Exercise set ::
A. Who holds the copyright on the pyseer.enet source code?
B. Write the next part of the pyseer.enet source code, picking up after its last line.

Text segment ::

┌────────

Source code for pyseer.enet

# -*- coding: utf-8 -*-
# Copyright 2018 Marco Galardini and John Lees

'''Elastic net model implementations'''

import os
import sys
from .utils import set_env
# avoid numpy taking up more than one thread
with set_env(MKL_NUM_THREADS='1',
             NUMEXPR_NUM_THREADS='1',
             OMP_NUM_THREADS='1'):
    import numpy as np
from scipy.sparse import csr_matrix, csc_matrix, hstack
import math
import pandas as pd
from decimal import Decimal
from tqdm import tqdm
from sklearn.metrics import r2_score, confusion_matrix

import glmnet_python
from cvglmnet import cvglmnet
from cvglmnetCoef import cvglmnetCoef
from cvglmnetPredict import cvglmnetPredict

import pyseer.classes as var_obj
from .input import read_variant
from .model import pre_filtering
from .model import fit_lineage_effect
from .model import fixed_effects_regression

# Loads all variants into memory for use with elastic net

[docs]
def load_all_vars(var_type, p, burden, burden_regions, infile,
                   all_strains, sample_order, min_af, max_af,
                   max_missing, uncompressed):
    """Load all variants in the input file into a sparse
    matrix representation

    Args:
        var_type (str)

└────────

Material supplied ::
┌────────

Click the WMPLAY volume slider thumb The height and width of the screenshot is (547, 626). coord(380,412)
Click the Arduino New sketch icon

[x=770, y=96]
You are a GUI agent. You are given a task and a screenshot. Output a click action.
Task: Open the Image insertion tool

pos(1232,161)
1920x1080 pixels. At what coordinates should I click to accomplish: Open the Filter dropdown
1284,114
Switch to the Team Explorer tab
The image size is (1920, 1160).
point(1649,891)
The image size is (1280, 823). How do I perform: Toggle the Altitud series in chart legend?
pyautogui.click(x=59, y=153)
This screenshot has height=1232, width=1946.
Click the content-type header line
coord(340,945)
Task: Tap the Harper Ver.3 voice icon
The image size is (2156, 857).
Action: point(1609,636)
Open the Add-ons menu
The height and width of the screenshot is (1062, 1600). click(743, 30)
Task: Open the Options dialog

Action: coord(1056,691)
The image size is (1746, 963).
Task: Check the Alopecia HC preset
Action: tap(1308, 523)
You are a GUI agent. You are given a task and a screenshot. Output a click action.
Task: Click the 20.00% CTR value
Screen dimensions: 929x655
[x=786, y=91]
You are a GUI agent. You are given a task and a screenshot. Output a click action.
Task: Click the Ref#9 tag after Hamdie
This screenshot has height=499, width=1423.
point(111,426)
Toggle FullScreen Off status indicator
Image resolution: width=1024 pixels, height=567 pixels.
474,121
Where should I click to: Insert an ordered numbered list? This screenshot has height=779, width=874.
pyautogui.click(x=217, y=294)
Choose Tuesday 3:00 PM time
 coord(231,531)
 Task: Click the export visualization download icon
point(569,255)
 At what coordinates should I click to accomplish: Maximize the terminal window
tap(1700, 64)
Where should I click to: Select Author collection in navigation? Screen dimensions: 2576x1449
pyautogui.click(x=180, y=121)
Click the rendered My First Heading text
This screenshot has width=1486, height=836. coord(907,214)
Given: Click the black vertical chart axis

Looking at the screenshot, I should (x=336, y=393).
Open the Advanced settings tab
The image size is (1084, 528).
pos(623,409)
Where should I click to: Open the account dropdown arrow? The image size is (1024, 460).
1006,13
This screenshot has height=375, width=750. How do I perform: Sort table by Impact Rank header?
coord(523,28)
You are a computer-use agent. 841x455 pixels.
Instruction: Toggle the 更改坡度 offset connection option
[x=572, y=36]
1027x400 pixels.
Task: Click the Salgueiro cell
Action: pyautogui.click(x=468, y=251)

└────────

Set of answers ::
A. Marco Galardini and John Lees

B.
            Variants type (one of: kmers, vcf or Rtab)
        p (pandas.DataFrame)
            Phenotype vector (n, 1)
        burden (bool)
            Whether to slice a vcf file by burden regions
        burden_regions (collections.deque)
            Burden regions to slice the vcf with
        infile (opened file)
            Handle to opened variant file
        all_strains (set-like)
            All sample labels that should be present
        sample_order
            Sampes order to interpret each Rtab line
        min_af (float)
            Minimum allele frequency (inclusive)
        max_af (float)
            maximum allele frequency (inclusive)
        max_missing (float)
            maximum missing frequency
        uncompressed (bool)
            Whether the kmers file is uncompressed

    Returns:
        variants (scipy.sparse.csr_matrix)
            A sparse matrix representation of all variants in
            the input
        selected_vars (list)
            0-Indices of variants in the input file in variants
            (which passed AF filtering)
        var_idx (int)
            The number of read variants (number of rows of variants)
    """
    # For building sparse matrix
    data = []
    indices = []
    indptr = [0]
    selected_vars = []
    var_idx = 0

    pbar = tqdm(unit="variants")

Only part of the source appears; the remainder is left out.